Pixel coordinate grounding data
★ ★ ★ ★
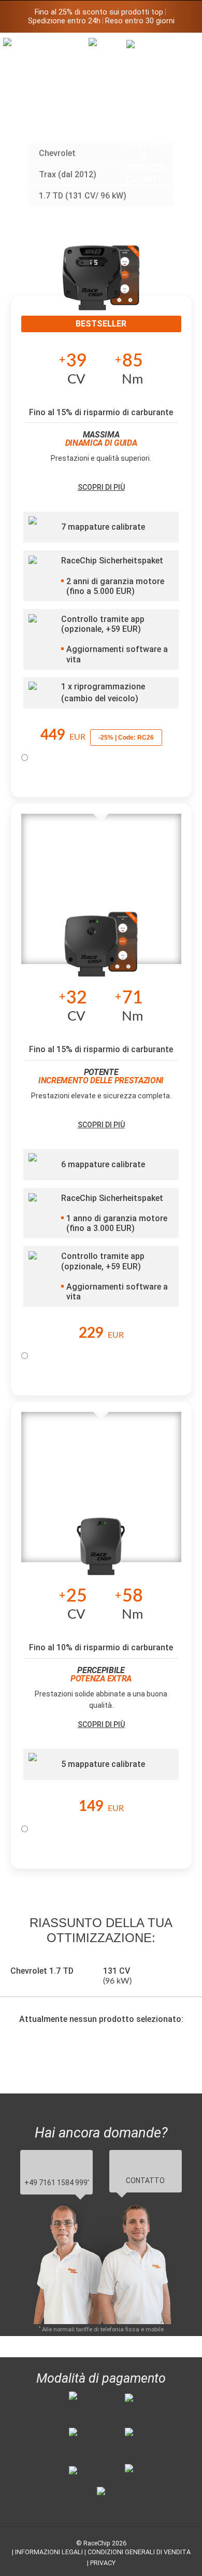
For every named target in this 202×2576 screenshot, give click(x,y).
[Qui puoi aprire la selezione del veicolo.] (107, 122)
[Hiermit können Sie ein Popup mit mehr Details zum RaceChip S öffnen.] (101, 1550)
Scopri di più (101, 487)
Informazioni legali (49, 2552)
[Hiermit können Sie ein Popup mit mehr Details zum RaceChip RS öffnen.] (101, 952)
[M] (183, 45)
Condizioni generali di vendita (139, 2552)
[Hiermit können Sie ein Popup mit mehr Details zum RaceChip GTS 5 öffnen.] (101, 285)
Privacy (103, 2563)
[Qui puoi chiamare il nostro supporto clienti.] (145, 111)
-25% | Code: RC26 (126, 737)
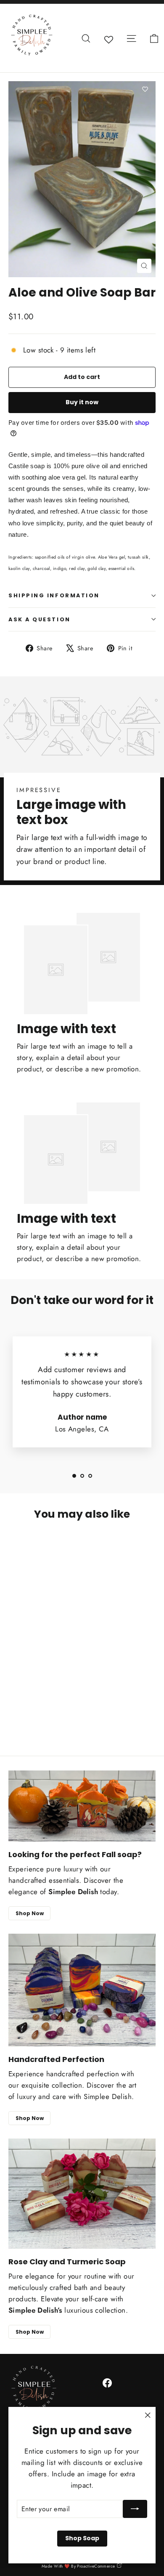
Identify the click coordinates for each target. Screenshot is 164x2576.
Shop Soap (82, 2538)
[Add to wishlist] (145, 89)
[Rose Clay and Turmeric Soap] (82, 2194)
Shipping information (54, 595)
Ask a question (39, 619)
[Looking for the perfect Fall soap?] (82, 1806)
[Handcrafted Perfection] (82, 1990)
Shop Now (30, 1913)
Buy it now (82, 402)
★ ★ ★ ★
#### YOUR GOAL:
Which lines above contain the word "öffnen"? Copy each one.

#### WORKED SOLUTION:
[Hiermit können Sie ein Popup mit mehr Details zum RaceChip S öffnen.] (101, 1550)
[Hiermit können Sie ein Popup mit mehr Details zum RaceChip RS öffnen.] (101, 952)
[Hiermit können Sie ein Popup mit mehr Details zum RaceChip GTS 5 öffnen.] (101, 285)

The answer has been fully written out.